TASKS TO COMPLETE -
**A.** Answer these from the Leap Day page:
(i) In which two calendars is February 29 added to create leap years?
(ii) What was released on February 29, 2000, according to the page?
(iii) What week number is given in the second tt_load call?
**B.** Return the passage of the Leap Day page between "One event that’s" and "in the data?", inclusive, copied word for word.

DOCUMENT -
== == ==

Leap Day

Happy Leap Day! This week’s data comes from the February 29 article on Wikipedia.

February 29 is a leap day (or “leap year day”), an intercalary date added periodically to create leap years in the Julian and Gregorian calendars.

One event that’s missing from Wikipedia’s list: R version 1.0 was released on February 29, 2000.

Which cohort of leap day births is most represented in Wikipedia’s data? Are any years surprisingly underrepresented compared to nearby years? What other patterns can you find in the data?

The Data

# Option 1: tidytuesdayR package 
## install.packages("tidytuesdayR")

tuesdata <- tidytuesdayR::tt_load('2024-02-27')
## OR
tuesdata <- tidytuesdayR::tt_load(2024, week = 9)

== == ==

DATA SECTION -
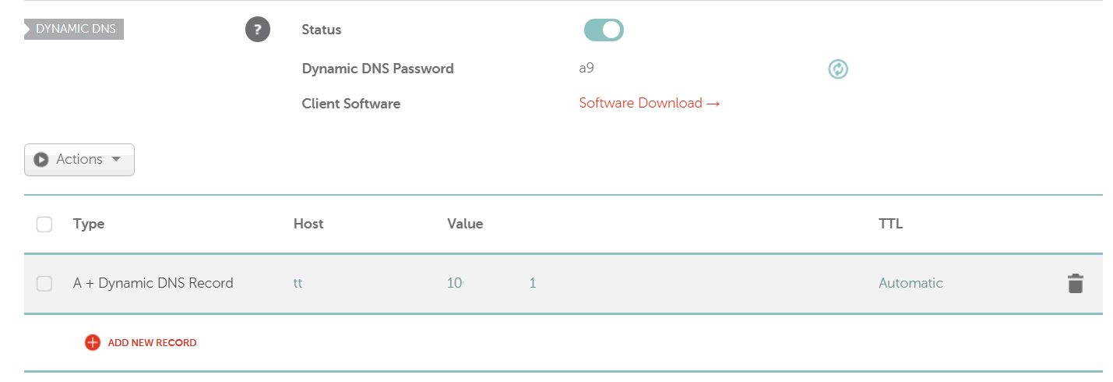The width and height of the screenshot is (1113, 382).
Task: Check the select-all checkbox in the table header
Action: pos(44,225)
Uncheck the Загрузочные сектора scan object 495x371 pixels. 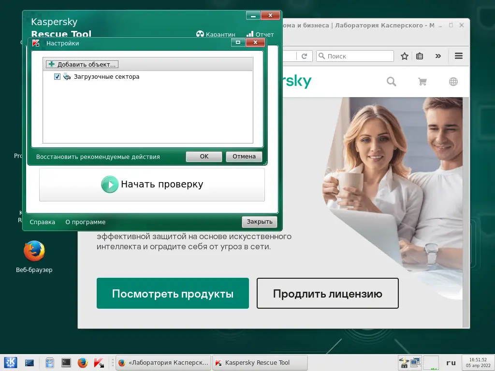pos(57,76)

== == ==

PROBLEM SOLUTIONS -
**A.**
(i) The Julian and Gregorian calendars
(ii) R version 1.0
(iii) 9

**B.**
One event that’s missing from Wikipedia’s list: R version 1.0 was released on February 29, 2000.

Which cohort of leap day births is most represented in Wikipedia’s data? Are any years surprisingly underrepresented compared to nearby years? What other patterns can you find in the data?